Donald Trump Ransomware In Progress
The latest ransomware threat that has emerged on the Internet is a development version of a new strain named after Donald Trump. The discovery was reported by Lawrence Abrams from Bleeping Computer. The malware is still under active development and according to the reports it was first compiled over a month ago. As this is still a pre-release version Abrams does not expect to see attack campaigns with it yet.
The Trump ransomware is distributed as spam emails posing as a legitimate newsletter regarding the current presidential elections in the USA. The contents contain an attachment that redirects to an infected domain where the ransomware resides.

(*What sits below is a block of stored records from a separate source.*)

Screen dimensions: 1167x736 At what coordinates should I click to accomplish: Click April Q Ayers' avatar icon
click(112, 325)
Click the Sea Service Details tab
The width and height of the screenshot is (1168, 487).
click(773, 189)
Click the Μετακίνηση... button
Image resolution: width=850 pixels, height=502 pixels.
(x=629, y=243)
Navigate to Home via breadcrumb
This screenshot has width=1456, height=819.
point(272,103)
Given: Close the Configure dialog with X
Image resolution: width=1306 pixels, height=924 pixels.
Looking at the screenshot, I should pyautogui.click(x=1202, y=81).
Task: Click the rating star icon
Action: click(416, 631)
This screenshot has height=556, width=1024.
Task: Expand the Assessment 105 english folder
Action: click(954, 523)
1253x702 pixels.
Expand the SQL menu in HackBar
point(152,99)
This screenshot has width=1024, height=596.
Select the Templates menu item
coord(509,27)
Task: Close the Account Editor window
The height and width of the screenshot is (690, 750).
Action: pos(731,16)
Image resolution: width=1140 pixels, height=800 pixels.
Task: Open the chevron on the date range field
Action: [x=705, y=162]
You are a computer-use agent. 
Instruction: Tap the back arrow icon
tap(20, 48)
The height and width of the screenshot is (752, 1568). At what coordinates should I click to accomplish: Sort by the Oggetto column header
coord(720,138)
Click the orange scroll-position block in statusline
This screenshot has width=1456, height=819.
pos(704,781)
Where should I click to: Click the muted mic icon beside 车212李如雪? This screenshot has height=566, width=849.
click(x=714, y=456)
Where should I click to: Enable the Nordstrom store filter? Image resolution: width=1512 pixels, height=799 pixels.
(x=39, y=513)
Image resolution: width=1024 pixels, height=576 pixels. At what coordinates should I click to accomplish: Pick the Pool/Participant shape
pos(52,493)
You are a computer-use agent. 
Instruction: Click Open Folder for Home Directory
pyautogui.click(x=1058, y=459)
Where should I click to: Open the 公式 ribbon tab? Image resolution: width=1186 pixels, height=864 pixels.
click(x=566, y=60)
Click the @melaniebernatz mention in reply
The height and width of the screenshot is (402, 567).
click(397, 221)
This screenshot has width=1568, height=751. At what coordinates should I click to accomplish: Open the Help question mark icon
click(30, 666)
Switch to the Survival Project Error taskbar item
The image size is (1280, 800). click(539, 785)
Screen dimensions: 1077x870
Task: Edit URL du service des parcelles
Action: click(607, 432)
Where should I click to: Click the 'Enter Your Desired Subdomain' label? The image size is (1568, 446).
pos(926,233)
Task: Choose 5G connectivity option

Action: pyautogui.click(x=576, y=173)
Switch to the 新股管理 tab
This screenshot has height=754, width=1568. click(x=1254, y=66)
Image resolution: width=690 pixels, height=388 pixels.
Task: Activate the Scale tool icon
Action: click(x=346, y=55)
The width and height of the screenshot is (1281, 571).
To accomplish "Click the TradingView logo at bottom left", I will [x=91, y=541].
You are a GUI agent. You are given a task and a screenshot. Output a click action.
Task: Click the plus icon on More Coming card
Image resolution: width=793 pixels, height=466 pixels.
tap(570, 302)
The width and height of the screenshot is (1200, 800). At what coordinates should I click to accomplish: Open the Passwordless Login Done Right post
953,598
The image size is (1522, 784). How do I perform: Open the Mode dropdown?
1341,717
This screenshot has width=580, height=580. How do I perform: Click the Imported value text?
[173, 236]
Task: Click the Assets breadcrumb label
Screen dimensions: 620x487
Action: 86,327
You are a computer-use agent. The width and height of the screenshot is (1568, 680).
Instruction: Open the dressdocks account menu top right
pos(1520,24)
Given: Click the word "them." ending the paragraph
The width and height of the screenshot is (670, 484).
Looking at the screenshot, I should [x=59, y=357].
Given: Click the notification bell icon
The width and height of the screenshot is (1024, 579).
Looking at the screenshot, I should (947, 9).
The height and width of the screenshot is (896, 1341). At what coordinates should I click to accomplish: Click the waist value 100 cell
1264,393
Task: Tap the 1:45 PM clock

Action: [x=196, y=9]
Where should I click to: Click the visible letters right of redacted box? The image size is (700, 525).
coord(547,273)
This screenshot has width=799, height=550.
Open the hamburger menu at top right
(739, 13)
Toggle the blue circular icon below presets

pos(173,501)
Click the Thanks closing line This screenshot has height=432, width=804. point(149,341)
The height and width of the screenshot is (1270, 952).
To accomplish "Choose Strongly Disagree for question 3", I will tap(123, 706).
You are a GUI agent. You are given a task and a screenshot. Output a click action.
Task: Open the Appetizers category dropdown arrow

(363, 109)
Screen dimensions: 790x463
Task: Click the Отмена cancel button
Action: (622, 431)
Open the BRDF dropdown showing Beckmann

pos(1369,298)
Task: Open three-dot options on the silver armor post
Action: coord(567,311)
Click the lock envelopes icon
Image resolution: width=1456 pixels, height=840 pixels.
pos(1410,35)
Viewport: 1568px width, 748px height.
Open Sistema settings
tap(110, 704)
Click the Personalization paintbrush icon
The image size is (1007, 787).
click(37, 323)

The codebase contains a mechanism that encrypts files using the AES cipher, however in the spotted samples this is not activated yet. The current version searches for files found in the encrypt folder and then encodes the file names in base64. After that is achieved the victim files are renamed using the .encrypted extension. The targeted file extensions are the following:
.zip, .mp3, .7z, .rar, .wma, .avi, .wmv, .csv, .tax, .sidn, .itl, .mdbackup, .menu, .icarus, .litemod, .sav, .lvl, .raw, .flv, .m3u, .xxx, .pak, .jpg, .png, .docx, .doc, .ppt, .odt, .csv, .jpeg, .psd, .rtf, .cfg, Minecraft, alts.json, .wolfram, .dat, .dat_mcr, .mca, .Ink, .pub, .pptx, .php, .html, .yml, .sk, .txt, .mp4, .vb, .swf, .ico, .xcf, bukkit.jar, .log, .sln, .ini, .dll, .xml, .tex, .assets, .resource, .java, .js, .css, .gif,
The development version has an Unlock button that reverses the changes. The expert suggests all users to be extremely careful when receiving email with attachments as that is the possible distribution method for most ransomware variants. At this moment only a handful of anti-virus solutions identify the threat.